Here’s a fun horror comedy short for you to watch titled Tooth! In the film, “Fed up with decades of suffering through the forced perfection of modern beauty standards, a tooth takes matters into its own hands.”

The film was directed by Jillian Corsie and it was shared in collaboration with FilmQuest Film Festival. We’ve included an interview with Corsie below discussing the project and the inspiration behind it.

Without spoilers, tell us what your film is about, its characters, and its themes. Is it a proof of concept, or a standalone story? 

TOOTH is a short film about a vengeful tooth driven to rebellion by unrealistic beauty standards and years of mistreatment. Fed up with the relentless pressure to conform to societal ideals, it takes matters into its own hands, launching a full-scale attack.

The film sheds light on the detrimental effects of unrealistic beauty standards on individuals’ self-perception and self-worth. While TOOTH is ultimately a comedy, it serves as a poignant commentary on the pervasive influence of societal expectations on body image and personal identity.

What was the inspiration for your film? How did you come up with the idea?

In the summer of 2020 my parents decided to move out of my childhood home after 34 years, causing my mother to offload what felt like all of her belongings onto me…..including all of my baby teeth. That’s right, my teeth. She had kept every tooth that had ever fallen out of (or been pulled from) my head.

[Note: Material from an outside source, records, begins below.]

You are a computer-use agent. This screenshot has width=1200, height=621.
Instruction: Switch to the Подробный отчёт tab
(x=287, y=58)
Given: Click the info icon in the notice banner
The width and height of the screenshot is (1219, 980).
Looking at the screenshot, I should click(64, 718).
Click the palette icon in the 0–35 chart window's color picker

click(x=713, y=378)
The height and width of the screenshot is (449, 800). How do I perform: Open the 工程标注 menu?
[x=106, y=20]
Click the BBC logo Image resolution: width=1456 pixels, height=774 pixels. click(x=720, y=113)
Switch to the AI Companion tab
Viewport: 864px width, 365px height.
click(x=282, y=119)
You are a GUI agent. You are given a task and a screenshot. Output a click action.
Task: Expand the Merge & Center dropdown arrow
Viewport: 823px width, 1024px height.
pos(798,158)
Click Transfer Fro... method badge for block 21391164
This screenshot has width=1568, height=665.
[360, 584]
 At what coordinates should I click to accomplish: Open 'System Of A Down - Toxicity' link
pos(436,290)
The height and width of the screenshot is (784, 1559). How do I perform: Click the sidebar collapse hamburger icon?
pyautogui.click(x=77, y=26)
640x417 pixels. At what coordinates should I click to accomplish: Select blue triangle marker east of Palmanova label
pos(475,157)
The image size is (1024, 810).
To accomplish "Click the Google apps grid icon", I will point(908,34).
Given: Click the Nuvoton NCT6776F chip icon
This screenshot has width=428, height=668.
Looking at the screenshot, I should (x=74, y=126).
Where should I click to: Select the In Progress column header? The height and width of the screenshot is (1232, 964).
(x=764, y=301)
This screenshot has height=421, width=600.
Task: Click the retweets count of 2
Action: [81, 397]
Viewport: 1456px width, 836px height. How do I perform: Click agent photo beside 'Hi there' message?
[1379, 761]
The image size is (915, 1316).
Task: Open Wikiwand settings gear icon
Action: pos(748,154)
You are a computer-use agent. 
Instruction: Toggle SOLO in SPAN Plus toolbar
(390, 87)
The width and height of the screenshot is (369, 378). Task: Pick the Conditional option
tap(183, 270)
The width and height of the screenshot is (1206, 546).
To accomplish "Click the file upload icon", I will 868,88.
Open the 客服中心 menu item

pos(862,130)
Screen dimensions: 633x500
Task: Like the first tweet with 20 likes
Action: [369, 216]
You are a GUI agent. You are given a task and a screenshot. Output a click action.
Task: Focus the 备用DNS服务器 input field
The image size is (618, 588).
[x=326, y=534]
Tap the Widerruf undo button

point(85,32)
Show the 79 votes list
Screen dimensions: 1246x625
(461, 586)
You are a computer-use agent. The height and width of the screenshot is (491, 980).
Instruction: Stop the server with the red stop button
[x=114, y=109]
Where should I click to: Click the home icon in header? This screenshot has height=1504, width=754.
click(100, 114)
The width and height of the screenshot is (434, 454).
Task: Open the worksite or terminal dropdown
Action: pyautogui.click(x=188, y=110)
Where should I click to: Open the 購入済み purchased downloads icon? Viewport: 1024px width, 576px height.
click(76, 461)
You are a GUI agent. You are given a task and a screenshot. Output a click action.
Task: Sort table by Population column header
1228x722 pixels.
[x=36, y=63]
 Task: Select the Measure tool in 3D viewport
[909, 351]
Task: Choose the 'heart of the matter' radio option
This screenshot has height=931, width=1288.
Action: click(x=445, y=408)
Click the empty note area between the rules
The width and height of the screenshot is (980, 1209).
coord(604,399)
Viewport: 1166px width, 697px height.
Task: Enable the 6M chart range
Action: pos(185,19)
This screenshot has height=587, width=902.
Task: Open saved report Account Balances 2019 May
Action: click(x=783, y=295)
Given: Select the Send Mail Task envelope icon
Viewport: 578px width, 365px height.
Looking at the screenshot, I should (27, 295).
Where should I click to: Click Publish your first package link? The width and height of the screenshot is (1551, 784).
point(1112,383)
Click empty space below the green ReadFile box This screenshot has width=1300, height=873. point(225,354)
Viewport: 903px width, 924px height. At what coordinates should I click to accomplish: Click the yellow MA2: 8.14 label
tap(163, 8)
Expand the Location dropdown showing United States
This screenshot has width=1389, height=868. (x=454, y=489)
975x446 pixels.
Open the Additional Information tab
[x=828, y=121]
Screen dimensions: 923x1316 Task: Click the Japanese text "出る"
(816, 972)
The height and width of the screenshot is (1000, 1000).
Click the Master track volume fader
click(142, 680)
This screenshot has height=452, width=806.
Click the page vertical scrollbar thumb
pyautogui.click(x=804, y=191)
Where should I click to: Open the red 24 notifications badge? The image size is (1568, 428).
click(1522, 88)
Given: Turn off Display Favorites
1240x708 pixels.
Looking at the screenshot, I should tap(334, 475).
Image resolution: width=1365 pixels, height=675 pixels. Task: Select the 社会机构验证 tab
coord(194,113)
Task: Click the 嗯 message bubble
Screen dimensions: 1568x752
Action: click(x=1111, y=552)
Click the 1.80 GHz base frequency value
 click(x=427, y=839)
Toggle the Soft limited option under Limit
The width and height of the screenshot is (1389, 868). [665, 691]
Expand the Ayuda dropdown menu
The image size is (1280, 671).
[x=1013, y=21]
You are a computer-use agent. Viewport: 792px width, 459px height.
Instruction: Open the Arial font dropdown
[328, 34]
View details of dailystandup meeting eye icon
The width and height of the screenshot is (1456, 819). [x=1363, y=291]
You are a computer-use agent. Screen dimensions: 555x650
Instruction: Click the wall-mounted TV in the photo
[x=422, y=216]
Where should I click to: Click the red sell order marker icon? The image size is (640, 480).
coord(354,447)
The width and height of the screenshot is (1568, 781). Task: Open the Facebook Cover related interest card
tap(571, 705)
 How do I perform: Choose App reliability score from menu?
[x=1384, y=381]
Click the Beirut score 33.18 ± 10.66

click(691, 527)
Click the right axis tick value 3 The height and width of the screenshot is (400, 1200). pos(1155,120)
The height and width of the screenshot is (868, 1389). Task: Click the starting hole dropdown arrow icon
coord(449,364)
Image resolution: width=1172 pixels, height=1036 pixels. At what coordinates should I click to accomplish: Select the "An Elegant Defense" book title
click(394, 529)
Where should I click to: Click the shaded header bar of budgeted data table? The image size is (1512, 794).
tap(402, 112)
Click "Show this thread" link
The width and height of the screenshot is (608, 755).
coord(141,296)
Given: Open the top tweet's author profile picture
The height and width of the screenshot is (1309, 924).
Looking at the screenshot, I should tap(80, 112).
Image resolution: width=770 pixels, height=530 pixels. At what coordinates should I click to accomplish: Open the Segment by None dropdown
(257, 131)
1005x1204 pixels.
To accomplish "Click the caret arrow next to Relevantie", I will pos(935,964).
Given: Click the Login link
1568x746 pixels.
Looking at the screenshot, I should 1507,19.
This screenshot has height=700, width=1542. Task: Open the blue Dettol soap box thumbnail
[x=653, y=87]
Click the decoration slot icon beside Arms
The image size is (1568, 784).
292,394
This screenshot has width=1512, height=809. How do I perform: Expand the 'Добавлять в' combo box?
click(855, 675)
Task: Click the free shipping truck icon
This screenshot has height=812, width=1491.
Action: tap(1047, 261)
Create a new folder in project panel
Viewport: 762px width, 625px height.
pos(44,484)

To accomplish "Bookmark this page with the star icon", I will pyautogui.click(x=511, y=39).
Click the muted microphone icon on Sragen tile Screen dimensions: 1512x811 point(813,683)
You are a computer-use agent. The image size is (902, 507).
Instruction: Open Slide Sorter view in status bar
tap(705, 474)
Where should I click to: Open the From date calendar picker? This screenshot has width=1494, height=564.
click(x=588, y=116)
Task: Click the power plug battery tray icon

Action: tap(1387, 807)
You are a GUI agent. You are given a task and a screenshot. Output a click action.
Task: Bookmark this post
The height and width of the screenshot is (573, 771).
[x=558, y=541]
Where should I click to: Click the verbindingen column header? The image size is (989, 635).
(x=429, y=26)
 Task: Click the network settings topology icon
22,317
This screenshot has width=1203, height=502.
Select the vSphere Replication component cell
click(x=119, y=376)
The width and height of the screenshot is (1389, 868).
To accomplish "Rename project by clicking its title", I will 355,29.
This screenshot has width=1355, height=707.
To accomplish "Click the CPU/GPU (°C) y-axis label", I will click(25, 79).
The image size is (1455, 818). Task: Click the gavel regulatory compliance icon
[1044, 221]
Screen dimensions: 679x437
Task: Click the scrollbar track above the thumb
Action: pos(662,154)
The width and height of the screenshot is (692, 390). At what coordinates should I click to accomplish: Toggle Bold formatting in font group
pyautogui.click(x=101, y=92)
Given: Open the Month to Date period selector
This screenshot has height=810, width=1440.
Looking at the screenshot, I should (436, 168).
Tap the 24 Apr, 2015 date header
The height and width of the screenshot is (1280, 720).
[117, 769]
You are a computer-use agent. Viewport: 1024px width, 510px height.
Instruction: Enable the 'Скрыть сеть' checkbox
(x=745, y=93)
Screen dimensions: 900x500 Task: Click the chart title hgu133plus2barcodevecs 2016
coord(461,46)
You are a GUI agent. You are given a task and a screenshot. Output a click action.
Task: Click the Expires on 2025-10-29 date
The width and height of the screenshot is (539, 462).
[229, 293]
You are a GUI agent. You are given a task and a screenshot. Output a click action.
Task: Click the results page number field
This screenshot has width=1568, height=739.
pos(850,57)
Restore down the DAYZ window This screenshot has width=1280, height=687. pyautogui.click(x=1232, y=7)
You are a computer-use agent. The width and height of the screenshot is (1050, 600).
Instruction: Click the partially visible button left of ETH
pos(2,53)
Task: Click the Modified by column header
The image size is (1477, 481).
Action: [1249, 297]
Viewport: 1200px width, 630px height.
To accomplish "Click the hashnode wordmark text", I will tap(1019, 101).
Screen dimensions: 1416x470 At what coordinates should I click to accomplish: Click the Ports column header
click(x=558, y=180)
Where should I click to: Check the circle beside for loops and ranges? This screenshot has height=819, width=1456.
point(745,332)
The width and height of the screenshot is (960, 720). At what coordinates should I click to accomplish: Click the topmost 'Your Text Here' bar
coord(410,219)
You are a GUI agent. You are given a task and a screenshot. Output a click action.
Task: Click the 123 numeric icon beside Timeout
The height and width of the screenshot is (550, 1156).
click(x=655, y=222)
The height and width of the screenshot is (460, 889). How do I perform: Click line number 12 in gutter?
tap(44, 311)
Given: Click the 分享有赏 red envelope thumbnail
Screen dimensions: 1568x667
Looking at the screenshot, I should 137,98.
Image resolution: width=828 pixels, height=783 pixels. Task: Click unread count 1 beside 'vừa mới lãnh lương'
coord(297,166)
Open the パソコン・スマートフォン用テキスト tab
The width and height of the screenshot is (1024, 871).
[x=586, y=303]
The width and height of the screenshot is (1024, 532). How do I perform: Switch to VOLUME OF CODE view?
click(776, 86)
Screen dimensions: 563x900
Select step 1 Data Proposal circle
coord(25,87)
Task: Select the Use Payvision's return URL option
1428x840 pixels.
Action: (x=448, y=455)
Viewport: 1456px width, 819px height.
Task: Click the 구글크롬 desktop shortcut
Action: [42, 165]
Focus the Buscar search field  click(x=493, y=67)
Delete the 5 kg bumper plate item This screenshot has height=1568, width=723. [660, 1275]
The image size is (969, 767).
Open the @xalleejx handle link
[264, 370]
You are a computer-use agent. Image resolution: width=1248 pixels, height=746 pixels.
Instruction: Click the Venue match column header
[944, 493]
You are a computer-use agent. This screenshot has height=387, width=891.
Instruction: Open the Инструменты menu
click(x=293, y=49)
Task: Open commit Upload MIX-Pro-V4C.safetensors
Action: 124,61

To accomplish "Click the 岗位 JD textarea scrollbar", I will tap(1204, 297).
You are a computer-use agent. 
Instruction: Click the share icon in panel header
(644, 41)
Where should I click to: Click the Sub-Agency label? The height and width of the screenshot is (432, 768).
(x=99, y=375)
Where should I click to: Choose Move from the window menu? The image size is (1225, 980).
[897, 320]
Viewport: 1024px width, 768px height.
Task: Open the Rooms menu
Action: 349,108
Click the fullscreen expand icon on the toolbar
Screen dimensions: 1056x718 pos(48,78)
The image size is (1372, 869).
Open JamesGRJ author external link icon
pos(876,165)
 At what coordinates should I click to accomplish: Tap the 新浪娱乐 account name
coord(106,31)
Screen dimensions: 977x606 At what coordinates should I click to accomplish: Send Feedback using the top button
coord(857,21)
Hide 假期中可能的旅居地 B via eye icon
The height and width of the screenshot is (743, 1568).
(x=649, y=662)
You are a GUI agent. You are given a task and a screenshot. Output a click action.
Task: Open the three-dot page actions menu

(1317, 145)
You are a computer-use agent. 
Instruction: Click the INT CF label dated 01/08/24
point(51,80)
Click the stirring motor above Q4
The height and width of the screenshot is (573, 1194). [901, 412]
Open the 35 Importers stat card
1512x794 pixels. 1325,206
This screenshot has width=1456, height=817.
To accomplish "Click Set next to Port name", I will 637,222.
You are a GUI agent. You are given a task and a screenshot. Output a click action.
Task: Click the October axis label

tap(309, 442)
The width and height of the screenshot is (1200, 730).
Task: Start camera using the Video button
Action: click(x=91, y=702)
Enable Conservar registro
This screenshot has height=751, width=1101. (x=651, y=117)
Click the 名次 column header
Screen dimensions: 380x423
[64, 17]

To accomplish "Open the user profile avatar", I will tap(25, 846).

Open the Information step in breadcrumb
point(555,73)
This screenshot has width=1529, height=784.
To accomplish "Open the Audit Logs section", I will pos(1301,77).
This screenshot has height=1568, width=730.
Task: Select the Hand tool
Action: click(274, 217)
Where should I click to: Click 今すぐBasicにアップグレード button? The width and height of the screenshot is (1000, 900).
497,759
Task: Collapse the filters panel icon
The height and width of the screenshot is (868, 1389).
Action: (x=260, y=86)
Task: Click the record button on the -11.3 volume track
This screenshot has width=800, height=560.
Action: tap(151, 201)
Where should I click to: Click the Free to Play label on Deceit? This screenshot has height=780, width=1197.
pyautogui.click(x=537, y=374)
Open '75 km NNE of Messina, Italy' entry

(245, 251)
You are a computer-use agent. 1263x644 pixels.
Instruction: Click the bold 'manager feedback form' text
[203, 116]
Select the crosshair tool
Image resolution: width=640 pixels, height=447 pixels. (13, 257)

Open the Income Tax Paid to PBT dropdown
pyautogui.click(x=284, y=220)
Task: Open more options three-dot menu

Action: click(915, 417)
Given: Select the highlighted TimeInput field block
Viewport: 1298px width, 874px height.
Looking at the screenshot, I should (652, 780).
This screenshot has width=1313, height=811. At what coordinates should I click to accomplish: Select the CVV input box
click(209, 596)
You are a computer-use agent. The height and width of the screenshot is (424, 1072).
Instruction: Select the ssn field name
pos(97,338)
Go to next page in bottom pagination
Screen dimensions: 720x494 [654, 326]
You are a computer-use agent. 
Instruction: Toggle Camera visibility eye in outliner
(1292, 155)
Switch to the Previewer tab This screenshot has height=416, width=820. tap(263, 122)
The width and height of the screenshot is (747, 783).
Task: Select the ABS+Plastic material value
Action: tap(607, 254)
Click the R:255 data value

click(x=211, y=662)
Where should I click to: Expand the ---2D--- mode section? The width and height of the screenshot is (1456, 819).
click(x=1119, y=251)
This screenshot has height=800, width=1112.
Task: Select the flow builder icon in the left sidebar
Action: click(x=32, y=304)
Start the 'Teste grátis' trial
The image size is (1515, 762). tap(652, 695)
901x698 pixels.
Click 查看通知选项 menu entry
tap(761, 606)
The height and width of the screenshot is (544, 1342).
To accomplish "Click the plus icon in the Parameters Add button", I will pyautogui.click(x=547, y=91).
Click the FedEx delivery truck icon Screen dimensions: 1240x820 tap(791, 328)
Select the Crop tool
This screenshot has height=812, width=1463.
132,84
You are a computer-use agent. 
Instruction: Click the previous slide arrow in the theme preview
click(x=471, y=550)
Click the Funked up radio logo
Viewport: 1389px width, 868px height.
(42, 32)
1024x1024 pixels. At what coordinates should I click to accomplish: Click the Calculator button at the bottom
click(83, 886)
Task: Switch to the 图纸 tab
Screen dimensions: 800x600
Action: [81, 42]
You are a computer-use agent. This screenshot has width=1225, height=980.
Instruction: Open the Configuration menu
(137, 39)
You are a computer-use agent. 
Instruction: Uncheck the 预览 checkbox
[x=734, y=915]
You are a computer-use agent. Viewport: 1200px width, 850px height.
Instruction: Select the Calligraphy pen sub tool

Of course, I didn’t know what to do with said teeth. They used to be a part of me after all, but I couldn’t display them on my mantle. So I put them in my medicine cabinet where they sat for a year. Every night I’d brush my teeth, and stare at that jar of teeth (so meta).

Now, I’m someone who regularly has the classic “teeth falling out” nightmares. So one night, I’m looking at my teeth thinking….what would happen if I were brushing my teeth….and they all fell out? I posed this question to a writer friend of mine. Her response: “Well, they’d come to life and kill you, of course.” Of course.

Tell us about yourself. What is your background? How long have you been a filmmaker?

I’m a filmmaker, editor, and film festival programmer based in Los Angeles. I’ve been making movies since I first got my hands on my dad’s VHS camera at 5 years old.

What inspires you to work within genre cinema and tell these kind of stories?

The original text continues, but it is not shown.